Task inputs:
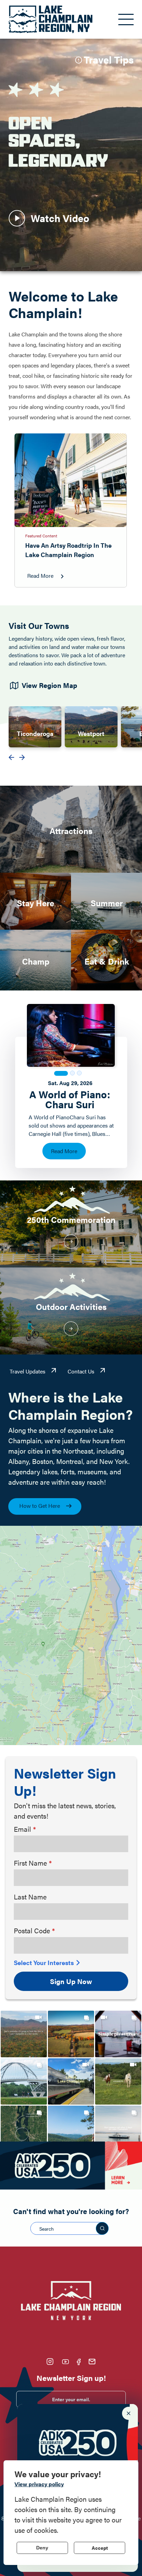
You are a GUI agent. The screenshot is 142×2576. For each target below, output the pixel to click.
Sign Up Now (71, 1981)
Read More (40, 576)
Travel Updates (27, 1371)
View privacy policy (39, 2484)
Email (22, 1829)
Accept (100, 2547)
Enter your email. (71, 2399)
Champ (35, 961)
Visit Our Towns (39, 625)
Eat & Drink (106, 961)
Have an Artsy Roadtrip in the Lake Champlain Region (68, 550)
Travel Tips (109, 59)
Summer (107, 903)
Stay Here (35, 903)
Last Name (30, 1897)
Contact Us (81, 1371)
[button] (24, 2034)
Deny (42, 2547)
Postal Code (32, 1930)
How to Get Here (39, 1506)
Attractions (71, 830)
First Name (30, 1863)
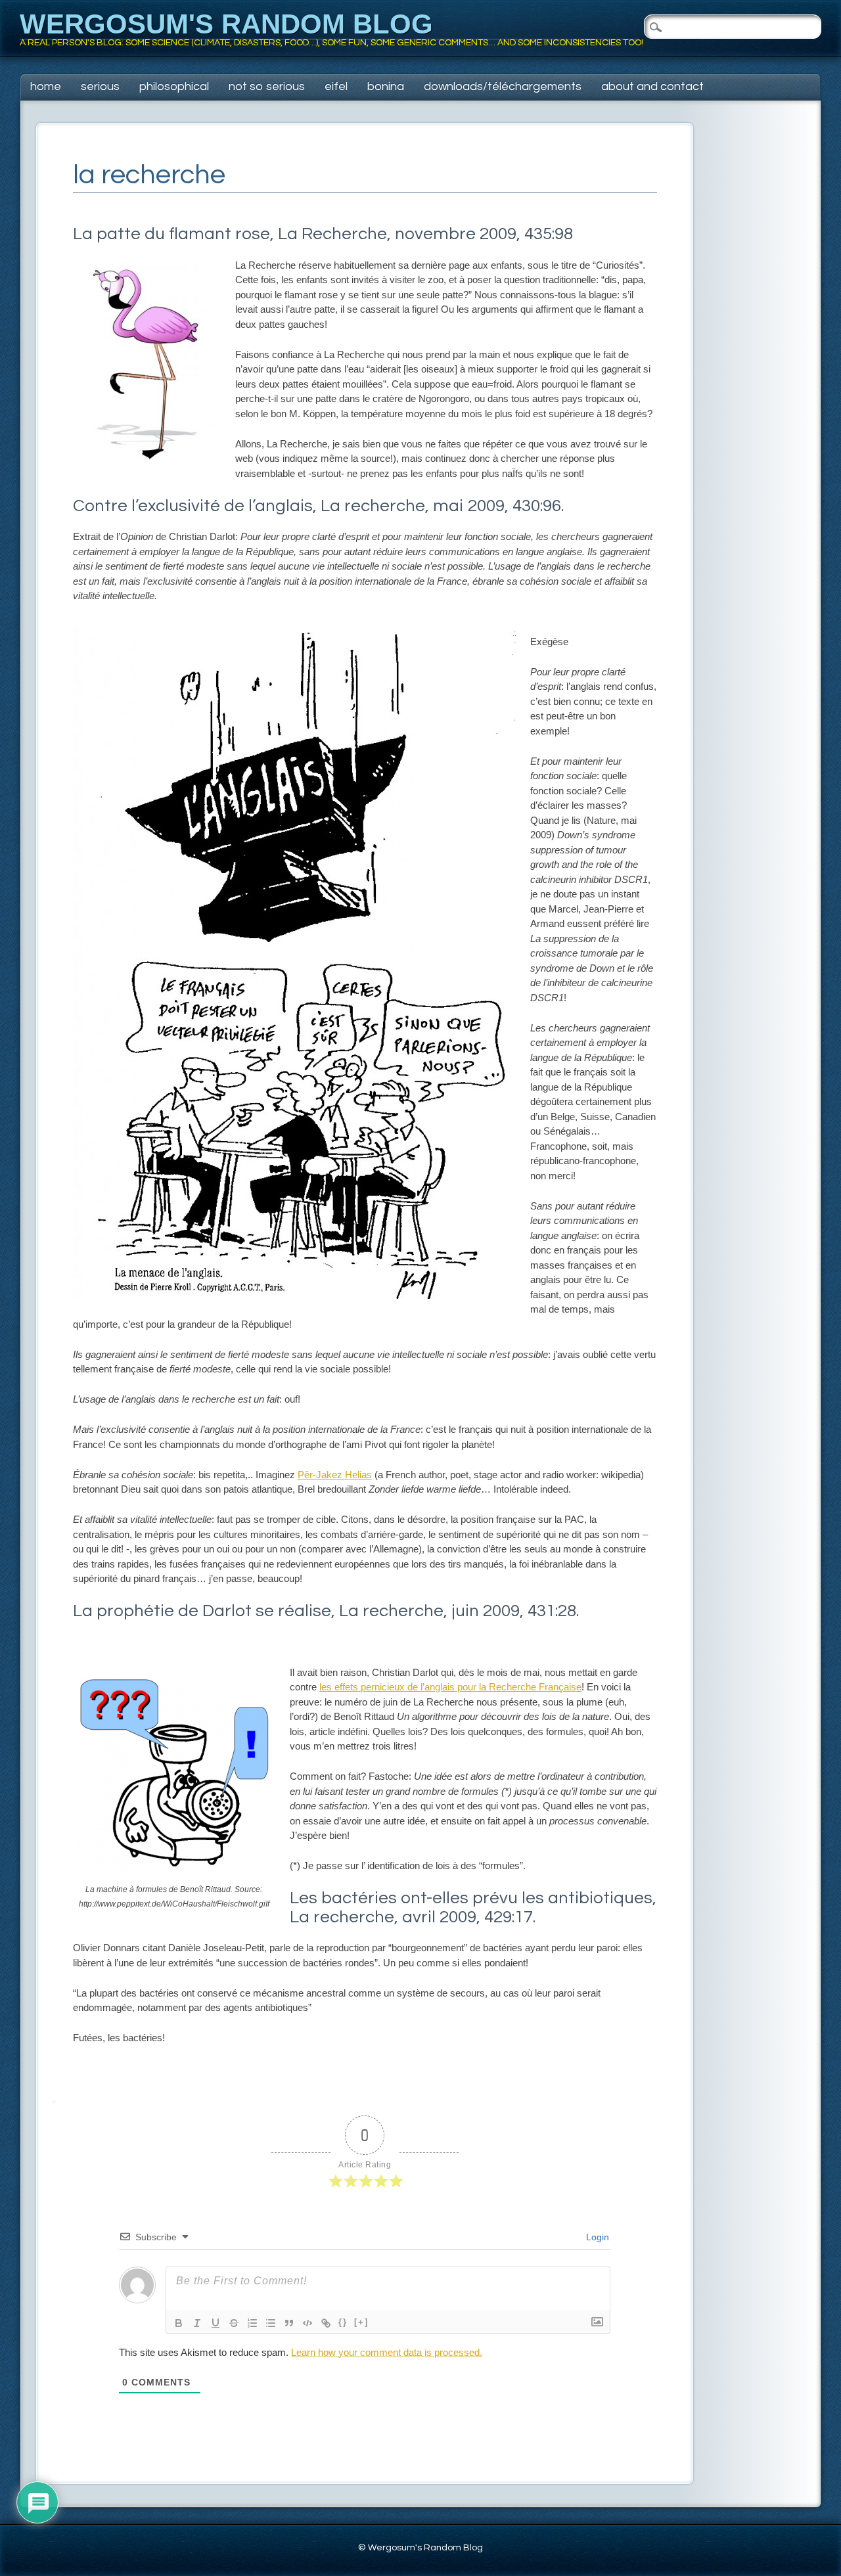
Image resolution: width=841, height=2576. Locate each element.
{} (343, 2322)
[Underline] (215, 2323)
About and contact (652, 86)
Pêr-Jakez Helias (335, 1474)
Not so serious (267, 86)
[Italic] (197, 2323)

--

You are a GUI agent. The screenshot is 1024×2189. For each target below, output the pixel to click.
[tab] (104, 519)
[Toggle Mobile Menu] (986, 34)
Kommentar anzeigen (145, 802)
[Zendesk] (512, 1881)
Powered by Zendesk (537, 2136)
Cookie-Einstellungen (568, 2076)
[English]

---

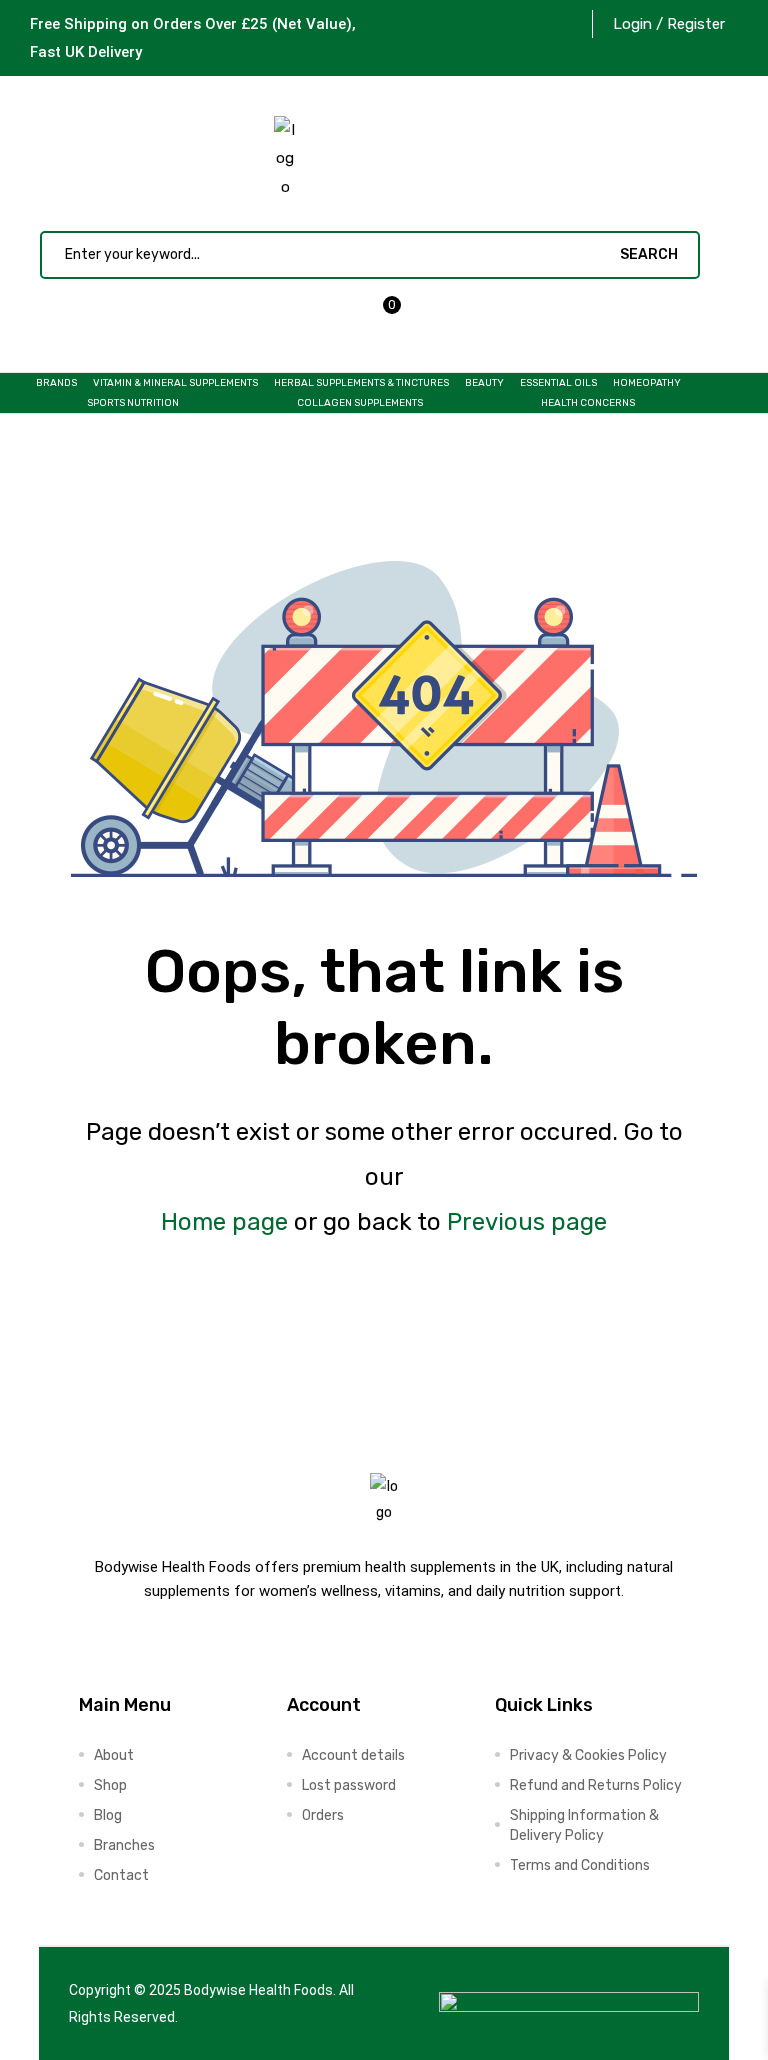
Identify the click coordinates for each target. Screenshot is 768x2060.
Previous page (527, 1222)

What is needed: Lines holding the word "pixel" in the entries above are the ones to pull out. Copy them all.

Task solution:
You are a GUI agent. The screenshot is 142×2576. For each target below, output the pixel to click.
You are a GUI agent. The screenshot is 1024×2189. For each target below, output the pixel to click.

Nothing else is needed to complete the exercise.